Task data.
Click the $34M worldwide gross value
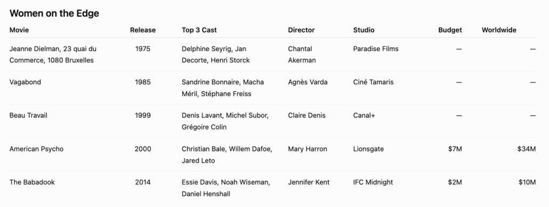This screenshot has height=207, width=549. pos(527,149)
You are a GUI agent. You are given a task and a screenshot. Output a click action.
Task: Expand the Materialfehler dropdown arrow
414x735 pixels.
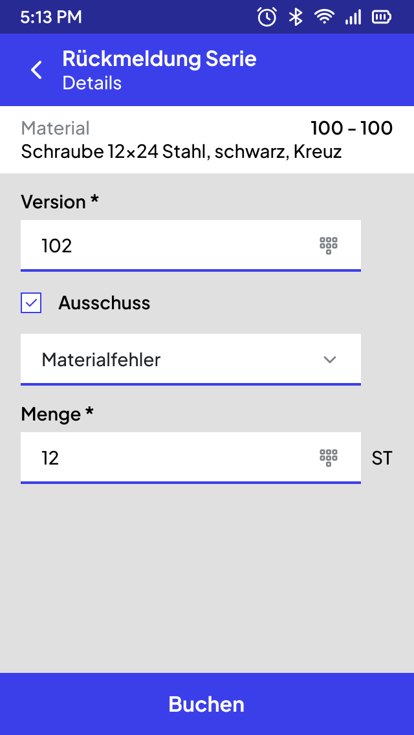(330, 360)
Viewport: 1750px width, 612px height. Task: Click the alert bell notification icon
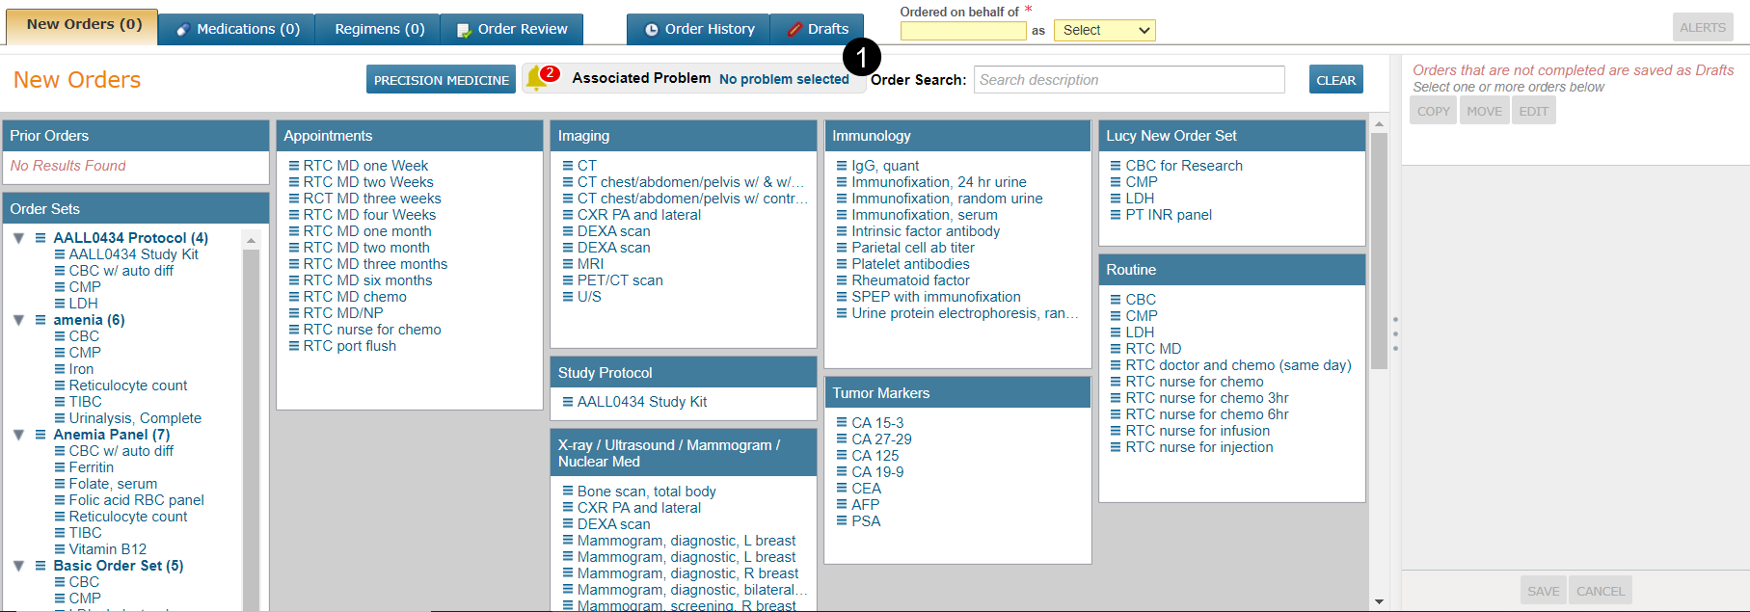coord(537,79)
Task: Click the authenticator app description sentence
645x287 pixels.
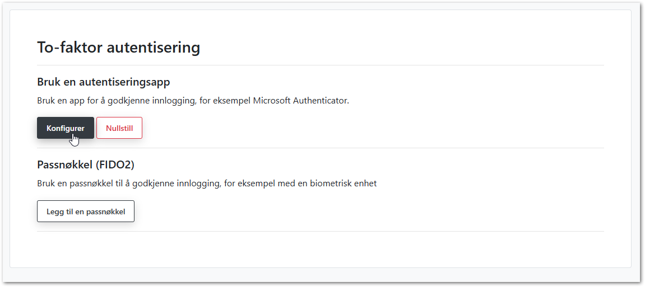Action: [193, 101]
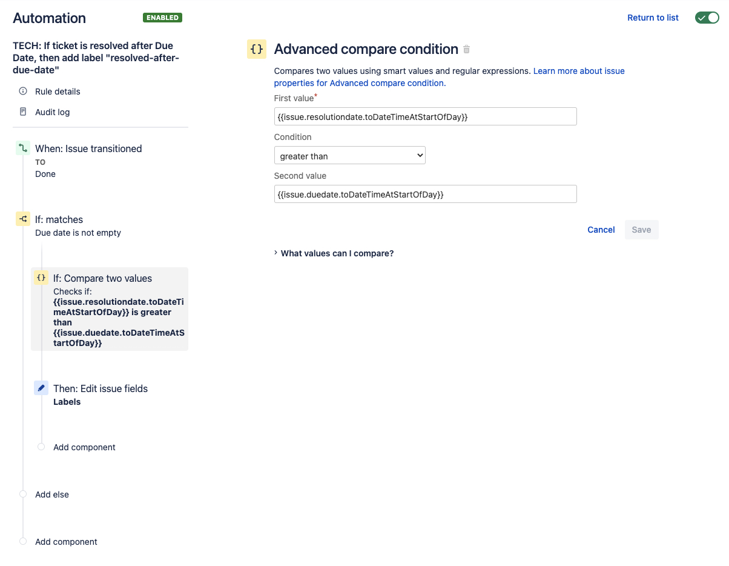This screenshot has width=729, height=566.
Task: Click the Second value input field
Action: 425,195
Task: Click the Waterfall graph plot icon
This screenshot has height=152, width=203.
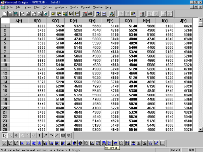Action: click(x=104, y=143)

How to complete this task. Your task is to copy the entries in full and exactly, without any images.

Expected answer.
Click the $34M worldwide gross value
This screenshot has height=207, width=549. pos(527,149)
You are a GUI agent. You are given a task and a screenshot. Output a click action.
Task: Expand the Materialfehler dropdown arrow
414x735 pixels.
(330, 360)
Viewport: 1750px width, 612px height. Task: Click the alert bell notification icon
coord(537,79)
Task: Click the authenticator app description sentence
645x287 pixels.
Action: [193, 101]
This screenshot has width=729, height=566.
Task: Click the Second value input field
Action: 425,195
Task: Click the Waterfall graph plot icon
This screenshot has height=152, width=203.
Action: click(x=104, y=143)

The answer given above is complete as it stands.